- _Your objective_
Report each line in the entries below that contains the word "dropdown", matching its case exactly.

[Collected data]
※ ※ ※

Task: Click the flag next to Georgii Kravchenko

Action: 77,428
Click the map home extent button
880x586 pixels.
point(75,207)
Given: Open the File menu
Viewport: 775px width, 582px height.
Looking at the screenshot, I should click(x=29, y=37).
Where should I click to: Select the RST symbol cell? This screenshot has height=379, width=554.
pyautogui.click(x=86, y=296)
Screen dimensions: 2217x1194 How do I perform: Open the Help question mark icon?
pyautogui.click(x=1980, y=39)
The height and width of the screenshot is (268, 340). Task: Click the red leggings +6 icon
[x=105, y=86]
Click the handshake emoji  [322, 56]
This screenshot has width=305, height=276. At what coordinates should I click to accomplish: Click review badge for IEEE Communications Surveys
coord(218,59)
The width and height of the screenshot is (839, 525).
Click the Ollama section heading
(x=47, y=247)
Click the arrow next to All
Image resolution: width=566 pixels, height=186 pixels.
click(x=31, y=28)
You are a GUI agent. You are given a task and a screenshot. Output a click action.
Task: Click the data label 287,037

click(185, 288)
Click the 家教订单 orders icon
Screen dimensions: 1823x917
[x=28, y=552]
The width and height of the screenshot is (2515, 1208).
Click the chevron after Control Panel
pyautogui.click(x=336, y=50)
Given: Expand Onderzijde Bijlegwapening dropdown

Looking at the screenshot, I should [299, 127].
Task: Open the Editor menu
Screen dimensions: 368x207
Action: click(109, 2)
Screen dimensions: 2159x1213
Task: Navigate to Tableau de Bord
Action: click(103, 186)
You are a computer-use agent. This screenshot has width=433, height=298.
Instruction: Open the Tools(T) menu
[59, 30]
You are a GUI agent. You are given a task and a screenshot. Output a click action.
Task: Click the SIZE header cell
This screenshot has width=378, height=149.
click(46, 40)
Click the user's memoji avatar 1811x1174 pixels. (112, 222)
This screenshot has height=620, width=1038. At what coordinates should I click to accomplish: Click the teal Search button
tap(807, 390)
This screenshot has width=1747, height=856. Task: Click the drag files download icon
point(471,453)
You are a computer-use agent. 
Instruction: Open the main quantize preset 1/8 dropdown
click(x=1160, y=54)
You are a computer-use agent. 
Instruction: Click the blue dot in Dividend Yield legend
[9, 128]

※ ※ ※

- _Result for this task_
Given: Expand Onderzijde Bijlegwapening dropdown
Instruction: Open the main quantize preset 1/8 dropdown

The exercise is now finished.